Everything about the Tour smacked of quality. In the Regularity section the entry was a mobile classic car show of the highest order. John Ruston’s Talbot 105, the oldest car by far in the event, led from the front in such style that the pursuing fleet of lightweight RS 911s usually arrived just as John was getting the tea. Ferrari was represented by Julian and Adam Taylor’s beautiful Dino and Sarah and Justine Moody’s immaculate Daytona. There were MGs, XKs, Escorts, a Bristol 401, Lancia Fulvia HF and even a Ford Bronco truck.

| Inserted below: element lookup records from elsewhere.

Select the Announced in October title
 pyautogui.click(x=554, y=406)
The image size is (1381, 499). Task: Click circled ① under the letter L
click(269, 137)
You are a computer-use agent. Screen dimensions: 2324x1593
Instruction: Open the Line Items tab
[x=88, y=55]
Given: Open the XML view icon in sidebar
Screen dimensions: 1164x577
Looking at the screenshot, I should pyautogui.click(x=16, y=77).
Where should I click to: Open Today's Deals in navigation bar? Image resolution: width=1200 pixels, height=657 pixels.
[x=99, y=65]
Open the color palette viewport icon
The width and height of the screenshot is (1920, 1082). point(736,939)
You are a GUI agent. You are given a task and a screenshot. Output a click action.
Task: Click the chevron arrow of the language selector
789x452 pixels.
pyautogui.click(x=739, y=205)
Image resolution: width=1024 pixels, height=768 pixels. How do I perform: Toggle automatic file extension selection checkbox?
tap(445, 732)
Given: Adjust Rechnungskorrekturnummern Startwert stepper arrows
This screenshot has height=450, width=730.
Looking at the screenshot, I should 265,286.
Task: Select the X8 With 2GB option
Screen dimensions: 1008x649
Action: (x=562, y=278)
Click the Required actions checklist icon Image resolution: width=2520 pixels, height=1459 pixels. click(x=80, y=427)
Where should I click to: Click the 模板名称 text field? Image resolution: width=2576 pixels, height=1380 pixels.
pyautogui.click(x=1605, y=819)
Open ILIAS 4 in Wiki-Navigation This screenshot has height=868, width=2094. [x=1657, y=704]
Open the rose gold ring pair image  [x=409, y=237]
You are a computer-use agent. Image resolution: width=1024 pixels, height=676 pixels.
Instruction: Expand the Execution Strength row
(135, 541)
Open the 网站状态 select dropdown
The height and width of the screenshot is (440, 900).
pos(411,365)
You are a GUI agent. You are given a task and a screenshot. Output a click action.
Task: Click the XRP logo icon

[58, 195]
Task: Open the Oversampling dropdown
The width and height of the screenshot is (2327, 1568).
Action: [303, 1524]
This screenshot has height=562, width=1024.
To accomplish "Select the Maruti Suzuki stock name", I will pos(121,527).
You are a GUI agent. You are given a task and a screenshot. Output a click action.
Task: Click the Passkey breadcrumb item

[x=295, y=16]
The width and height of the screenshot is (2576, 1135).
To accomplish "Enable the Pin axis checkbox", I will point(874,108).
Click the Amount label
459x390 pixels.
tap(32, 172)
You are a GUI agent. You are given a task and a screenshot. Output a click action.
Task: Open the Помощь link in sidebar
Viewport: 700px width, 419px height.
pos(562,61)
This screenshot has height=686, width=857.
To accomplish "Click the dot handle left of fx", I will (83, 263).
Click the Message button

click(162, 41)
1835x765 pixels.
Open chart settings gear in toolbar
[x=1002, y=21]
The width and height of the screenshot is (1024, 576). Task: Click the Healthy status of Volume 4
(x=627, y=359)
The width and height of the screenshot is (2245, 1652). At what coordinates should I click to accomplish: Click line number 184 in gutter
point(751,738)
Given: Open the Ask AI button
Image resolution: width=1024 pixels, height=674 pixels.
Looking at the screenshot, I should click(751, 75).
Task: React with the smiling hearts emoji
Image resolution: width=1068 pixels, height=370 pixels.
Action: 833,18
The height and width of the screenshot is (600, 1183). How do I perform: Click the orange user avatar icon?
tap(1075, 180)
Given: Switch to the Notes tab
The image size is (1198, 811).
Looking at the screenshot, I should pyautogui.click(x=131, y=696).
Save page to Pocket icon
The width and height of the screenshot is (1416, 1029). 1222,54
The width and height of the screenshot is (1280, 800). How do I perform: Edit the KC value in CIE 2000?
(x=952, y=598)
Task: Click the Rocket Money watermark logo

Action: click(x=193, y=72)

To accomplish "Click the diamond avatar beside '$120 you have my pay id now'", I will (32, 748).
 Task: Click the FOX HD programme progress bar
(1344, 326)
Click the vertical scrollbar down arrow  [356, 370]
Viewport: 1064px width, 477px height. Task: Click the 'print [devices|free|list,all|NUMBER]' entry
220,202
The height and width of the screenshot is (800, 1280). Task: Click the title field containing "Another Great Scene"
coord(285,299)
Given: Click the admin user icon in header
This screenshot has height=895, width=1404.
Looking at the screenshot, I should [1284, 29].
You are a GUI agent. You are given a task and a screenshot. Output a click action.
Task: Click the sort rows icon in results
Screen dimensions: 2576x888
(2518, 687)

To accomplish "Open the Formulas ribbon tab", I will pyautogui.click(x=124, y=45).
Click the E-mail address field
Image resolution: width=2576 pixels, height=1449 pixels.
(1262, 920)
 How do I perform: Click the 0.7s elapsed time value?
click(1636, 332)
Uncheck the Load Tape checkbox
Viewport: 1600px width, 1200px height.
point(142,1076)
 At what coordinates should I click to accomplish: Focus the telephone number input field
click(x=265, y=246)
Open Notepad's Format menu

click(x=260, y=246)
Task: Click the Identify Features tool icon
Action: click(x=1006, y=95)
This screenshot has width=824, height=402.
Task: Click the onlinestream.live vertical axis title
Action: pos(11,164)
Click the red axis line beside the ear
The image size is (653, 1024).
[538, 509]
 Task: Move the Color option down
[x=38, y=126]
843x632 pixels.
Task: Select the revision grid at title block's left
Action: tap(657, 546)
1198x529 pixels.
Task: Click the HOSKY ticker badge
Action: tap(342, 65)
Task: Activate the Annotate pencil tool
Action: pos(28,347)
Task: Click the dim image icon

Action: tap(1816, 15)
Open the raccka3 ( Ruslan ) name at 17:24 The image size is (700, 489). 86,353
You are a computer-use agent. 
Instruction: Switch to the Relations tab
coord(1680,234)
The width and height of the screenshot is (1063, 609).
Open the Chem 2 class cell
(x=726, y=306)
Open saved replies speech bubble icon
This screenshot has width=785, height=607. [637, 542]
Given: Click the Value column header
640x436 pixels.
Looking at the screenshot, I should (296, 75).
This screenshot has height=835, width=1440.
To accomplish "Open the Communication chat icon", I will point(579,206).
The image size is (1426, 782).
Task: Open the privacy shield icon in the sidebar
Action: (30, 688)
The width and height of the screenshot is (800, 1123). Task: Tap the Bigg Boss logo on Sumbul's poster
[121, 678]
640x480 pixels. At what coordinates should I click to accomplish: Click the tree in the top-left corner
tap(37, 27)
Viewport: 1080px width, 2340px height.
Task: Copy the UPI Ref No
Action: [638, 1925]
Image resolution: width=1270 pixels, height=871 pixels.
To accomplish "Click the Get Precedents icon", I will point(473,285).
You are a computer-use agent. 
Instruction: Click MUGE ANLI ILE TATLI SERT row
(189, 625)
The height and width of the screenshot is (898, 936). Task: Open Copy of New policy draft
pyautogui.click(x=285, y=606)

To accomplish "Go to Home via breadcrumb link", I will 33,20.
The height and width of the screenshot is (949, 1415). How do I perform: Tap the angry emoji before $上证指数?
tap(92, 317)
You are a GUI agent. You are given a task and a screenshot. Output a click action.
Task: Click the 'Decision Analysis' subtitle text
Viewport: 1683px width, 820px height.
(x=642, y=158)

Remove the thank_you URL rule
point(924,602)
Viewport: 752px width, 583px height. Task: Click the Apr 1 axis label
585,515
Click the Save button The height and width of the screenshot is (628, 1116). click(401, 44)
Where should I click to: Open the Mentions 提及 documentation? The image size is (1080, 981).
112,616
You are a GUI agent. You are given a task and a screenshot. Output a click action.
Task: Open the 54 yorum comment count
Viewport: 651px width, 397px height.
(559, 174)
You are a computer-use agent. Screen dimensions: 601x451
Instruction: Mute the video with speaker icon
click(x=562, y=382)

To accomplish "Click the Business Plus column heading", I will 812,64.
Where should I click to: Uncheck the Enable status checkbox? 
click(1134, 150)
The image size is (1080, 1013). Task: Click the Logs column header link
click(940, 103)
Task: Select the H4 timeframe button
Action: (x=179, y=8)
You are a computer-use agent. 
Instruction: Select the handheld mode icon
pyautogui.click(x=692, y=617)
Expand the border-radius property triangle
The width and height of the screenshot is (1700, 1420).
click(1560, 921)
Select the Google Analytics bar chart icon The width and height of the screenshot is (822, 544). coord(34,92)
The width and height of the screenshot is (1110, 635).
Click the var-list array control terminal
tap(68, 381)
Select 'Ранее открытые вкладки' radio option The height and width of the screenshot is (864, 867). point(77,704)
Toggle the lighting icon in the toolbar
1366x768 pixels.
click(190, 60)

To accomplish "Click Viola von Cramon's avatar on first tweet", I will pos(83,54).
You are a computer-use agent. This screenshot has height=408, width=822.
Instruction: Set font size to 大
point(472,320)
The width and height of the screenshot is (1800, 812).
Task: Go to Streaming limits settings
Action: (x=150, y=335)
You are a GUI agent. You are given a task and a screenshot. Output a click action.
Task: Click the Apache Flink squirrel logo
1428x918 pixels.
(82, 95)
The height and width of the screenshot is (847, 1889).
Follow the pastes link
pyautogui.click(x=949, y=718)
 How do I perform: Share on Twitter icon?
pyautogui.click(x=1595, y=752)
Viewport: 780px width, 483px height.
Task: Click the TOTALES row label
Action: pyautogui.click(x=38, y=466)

The only person to cross the carpet from competition to regularity was legendary Porsche racer Nick Faure, who broke his 356 racing with his usual gusto at the first event at Brands Hatch, and within hours had found and bought an astonishingly original Healey 100/4 which he used in Regularity for the rest of the event.

But the quality did not extend merely to the cars and the routes chosen for us to drive along: all were driven to the highest standards, too. Despite some often extremely brisk driving, in nearly 1000 miles of motoring I saw no dodgy overtaking, no lack of consideration towards other road users or breaking of village speed limits. It gave you the confidence to indulge your passion in the company of others.

The regularity sections were fine as far as they went and enjoyed by all but, with just one short section per day, many felt more could have been made of them. Perhaps one before and after lunch, with longer routes, more secret checks and average speeds that varied within each section would have offered a yet-greater challenge to those wishing to do more than simply enjoy the drive.

Overall, however, there is no doubt that the 2007 Tour Britannia, with its blend of great roads, circuits and test venues – followed by fine hospitality and excellent company – has finally turned this competition from a fledgling sideshow on the international motoring calendar to a main event, worthy of consideration from teams based not just in the UK but in Europe and the rest of the world, too. 

John Ruston, a stalwart of these events, put it thus: “This year’s Motul Tour Britannia has come of age and is now at the same level as the top three main events in Europe – Tour Auto, Tour España and Milano Classico.” The Moodys gave it 20 out of 10, while Stanley Gold, chairman of the board of the University of Southern California and a former director of the Disney Corporation, said simply: “The event has been spectacular, fantastic; the best! It’s our first visit, it’s just our style and we’ll definitely be back next year.” I couldn’t have put it better myself.